Subscribe to our newsletter

     By signing up, you agree to our Terms Of Use.


    • About Us
    • |
    • Contribute
    • |
    • Contact Us
    • |
    • Sitemap

    China’s Commercial 5G Rollout, Explained

    There’s a good chance the highly anticipated next-generation mobile network will be as life-changing as advertised — just not right away.
    Nov 05, 2019#technology

    SHANGHAI — Five months after the central government issued its first commercial 5G licenses to the country’s major telecom providers, the next-generation mobile network is finally available to the Chinese public.

    At a launch ceremony Thursday in Beijing, the Ministry of Industry and Information Technology (MIIT) and the country’s “big three” telecom providers — China Mobile, China Unicom, and China Telecom — unveiled 5G data plans starting at 128 yuan ($18) per month.

    China’s November 5G rollout is two months ahead of schedule, as authorities had originally planned to debut the new network in 2020. On June 6, the MIIT issued 5G licenses to the big three, as well as China Broadcasting Network. Then in late September, the big three began taking preorders for 5G handsets.

    According to Ma Jihua, a Beijing-based telecommunications analyst, the rapid deployment of 5G reflects China’s eagerness to prove its ambition to become a technological superpower. But even with 5G providing previously unimagined opportunities to individuals, businesses, and entire industries, the technology should still expect to experience some growing pains.

    By the numbers

    The 5G packages offered by China Mobile, China Telecom, and China Unicom range from 128 yuan to 599 yuan per month. The cheapest package for 128 yuan, offered by China Mobile, includes 30 gigabytes of data and 500 minutes of call time. The most expensive packages for 599 yuan, offered by China Unicom and China Telecom, include 300 gigabytes of data and 3,000 minutes of call time, with extra data tacked on at 3 to 5 yuan per gigabyte.

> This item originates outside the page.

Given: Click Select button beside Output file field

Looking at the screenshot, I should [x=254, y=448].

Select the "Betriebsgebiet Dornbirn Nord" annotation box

    The 5G packages are undoubtedly more expensive than their 4G counterparts currently on offer, the cheapest of which starts at just 10 yuan per month. But Ma said that, compared with 5G plans in South Korea and the United Kingdom, and even domestic 4G plans with comparable data packages, China’s first 5G plans are really quite a bargain.

    “For consumers who can afford 5G phones, the fees won’t be a problem,” Ma told Sixth Tone. The analyst said that the kind of consumers who will be interested in 5G plans tend to already have higher-end 4G plans, with only a negligible price difference between the two.

    To access and enjoy the 5G network, an individual needs to have both a 5G phone and 5G network coverage where they plan on using the phone. Such networks are now available in certain areas of 50 Chinese cities, including Beijing, Shanghai, Guangzhou, and Shenzhen.

    Currently, there are nearly 20 5G-enabled smartphone models available in China from manufacturers like Samsung, Huawei, Vivo, ZTE, and Oppo. China Unicom said last week that 5G phones priced below 2,000 yuan should be available on the domestic market by the second half of 2020.

    Are people buying in?

    Since telecom providers began accepting preorders for 5G phones in late September, over 10 million people have signed up. But Ma estimates that far fewer consumers will actually end up purchasing 5G data packages. On Nov. 1, a salesperson at a China Mobile store in Shanghai’s central Jing’an District told Sixth Tone that not many people had come in to register for or ask about the newly available 5G data plans. The staff member said he for one would discourage customers from buying 5G plans this early, as the 5G network does not currently cover all of Shanghai.

    The limited supply of 5G phones could also be a problem. According to mobile market statistics from the China Academy of Information and Communications Technology (CAICT), China shipped 288 million phones in the first three quarters of 2019, a year-on-year decrease of 5.7%. Among these were 11.94 million 2G phones, 58,000 3G phones, 275 million 4G phones, and 787,000 5G phones.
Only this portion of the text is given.